I take the snowsuit in my other hand and follow Max back into the room. As he rummages in another, similarly cavernous closet on the opposite wall, I look around. Every flat surface is covered with framed family photos.

“When was the last time your grandfather slept in here?” I ask.

“Not sure,” says Max from the closet. “Way before my grandmother died. When his back and hips got bad, it hurt him to sleep lying down.”

“Like the Elephant Man,” I say, then totally regret it, but I hear him chuckle.

When Max emerges, he’s holding a navy blue snowsuit. With white stripes down the sleeves. It matches the one I have.

“I’ve only seen these outfits in photos. They’re so much more awesome in person.”

Awesome is not the word I’d choose,” I say. Max just smiles.

We leave the room and Max carefully closes the door, hermetically resealing the room into its timeless bubble. I go into Aunt Suze’s room to change. Half of me still can’t believe I’m putting this stuff on, but the other half likes the game of it. It feels like part of Erica’s dare.

“Check the dresser for socks,” Max calls from somewhere.

Sure enough, there are huge striped knee-high socks in the dresser. The snowsuit and boots are a little small, but nothing I can’t deal with.

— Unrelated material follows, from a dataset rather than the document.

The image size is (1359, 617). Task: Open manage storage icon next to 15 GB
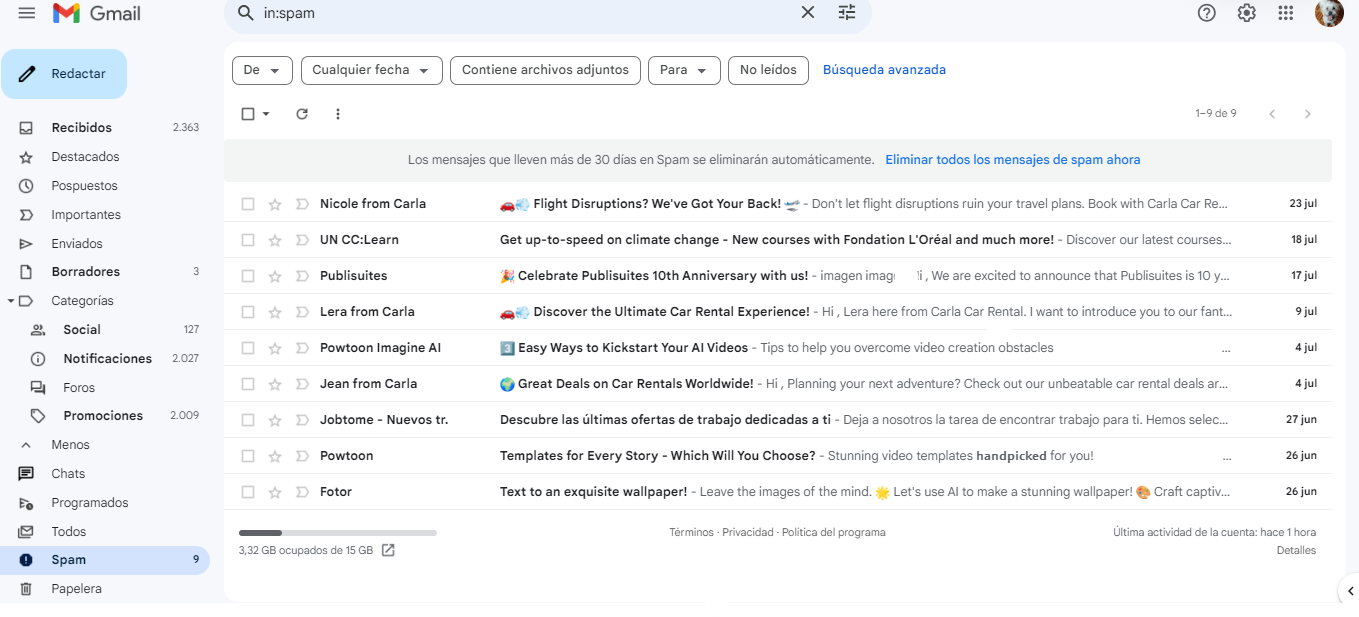pyautogui.click(x=388, y=550)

I step into the hallway and there’s Max. It’s really something.

“You look like a cross between a superhero and the world’s tallest two-year-old boy,” I say.

“And you look like Aspen Barbie.”

“Then we’re set.”

We go downstairs and outside. The first big snow of the season always reminds me of things I’ve forgotten: that when it dumps nearly two feet in twelve hours, cars are not cars anymore but big ivory shapes in the landscape that look like they’ve been there since Stonehenge. The trees are dipped in white cake icing. Max takes in the altered city around us and I wonder if he thinks what I think: that it doesn’t seem quite real, all quiet and monochromatic like this.

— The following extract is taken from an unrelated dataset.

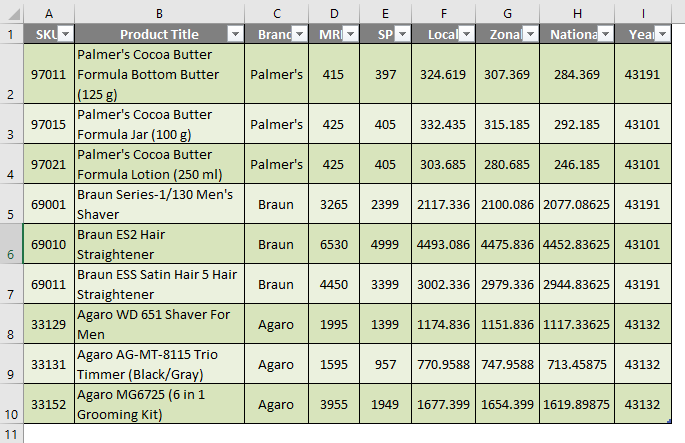This screenshot has height=443, width=685.
Task: Select empty row 11 header
Action: click(x=12, y=434)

Max steps over the mountain ridge of snow to the street. It’s been plowed, but there’s still enough snow on the pavement to make driving hazardous, and walking only slightly less so. But the sidewalk, or at least the area where I know the sidewalk should be, is completely impassable. Max offers his hand to help me over the ridge and I take it. As I go, I catch my foot. He steadies me. Then I’m on the other side and upright and really happy I’m wearing these boots and don’t even care if it is real fur.

We walk one, two, then three and four steps holding hands. Who’s supposed to let go first?

On the fifth step, Max lets go of my hand and we begin to trudge up Park. The MetLife Building glows in the distance behind us, lit up even though it’s not even eight in the morning. The Christmas trees lining the strip down the center of the avenue are dark, though. So are the traffic lights.

“Power must be out in this whole area,” says Max.

A single, brave (or stupid) cab makes its way slowly downtown. At the same time, a snowplow truck is lumbering toward Park from Eighty-Third Street. Max looks at one, then the other, then walks farther into the intersection.

“Watch out!” I yell.

He steps hesitantly at first, then more confidently. When he gets to a spot in the middle of Park, he holds up both hands: one to the cab, one to the plow. Both vehicles slowly come to a halt. Max looks at me.

“The plow first!” I shout. He nods, then motions for the plow to move forward, stepping out of the way to let it pass. The driver actually tips his hat to Max as he goes by. Now the cab continues on its way, but the driver doesn’t look at either of us.

We’re so busy feeling proud of this traffic control that neither of us sees the other cab.